Your instructions
Copy out the talk abstracts below word for word, from start to finish.

Abstracts

Nathan Marz – A call for sanity in NoSQL

The techniques, algorithms, and technologies for managing data have progressed greatly since the advent of the relational database 40 years ago, yet applications are getting HARDER to build, not easier. NoSQL provides scalability at the cost of sanity. The complexities we face as software engineers runs deep inside the industry. We have become so accustomed to painful schema implementations that people consider "schemaless" to be a feature. We use eventually consistent databases that require extremely intricate read-repair algorithms in order to work properly, and we fail to see that this is a huge red flag of something seriously wrong. Finally, we build systems that fall apart due to the slightest human mistake. That anyone – and seemingly everyone – runs systems with any of these complexities is insane. Sanity is within your reach, but you need to work for it. You need to stop placing the relational database on a holy pedestal and instead think of data systems from first principles. It turns out the technology is already here in order to build data systems that are scalable AND easy to reason about. In this talk, you'll learn how.

view the slides

Christian Kvalheim – A Journey through the MongoDB Internals

Join us in a voyage into the MongoDB internals and learn how the database actually works under the covers, how the data is structured and how it leverages memory mapping to it’s advantage. Learn about how write concerns, replication and sharding works under the covers.

Provided material
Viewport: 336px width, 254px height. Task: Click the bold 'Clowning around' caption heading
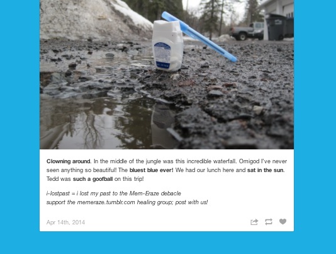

Completed task
Abstracts

Nathan Marz – A call for sanity in NoSQL

The techniques, algorithms, and technologies for managing data have progressed greatly since the advent of the relational database 40 years ago, yet applications are getting HARDER to build, not easier. NoSQL provides scalability at the cost of sanity. The complexities we face as software engineers runs deep inside the industry. We have become so accustomed to painful schema implementations that people consider "schemaless" to be a feature. We use eventually consistent databases that require extremely intricate read-repair algorithms in order to work properly, and we fail to see that this is a huge red flag of something seriously wrong. Finally, we build systems that fall apart due to the slightest human mistake. That anyone – and seemingly everyone – runs systems with any of these complexities is insane. Sanity is within your reach, but you need to work for it. You need to stop placing the relational database on a holy pedestal and instead think of data systems from first principles. It turns out the technology is already here in order to build data systems that are scalable AND easy to reason about. In this talk, you'll learn how.

view the slides

Christian Kvalheim – A Journey through the MongoDB Internals

Join us in a voyage into the MongoDB internals and learn how the database actually works under the covers, how the data is structured and how it leverages memory mapping to it’s advantage. Learn about how write concerns, replication and sharding works under the covers.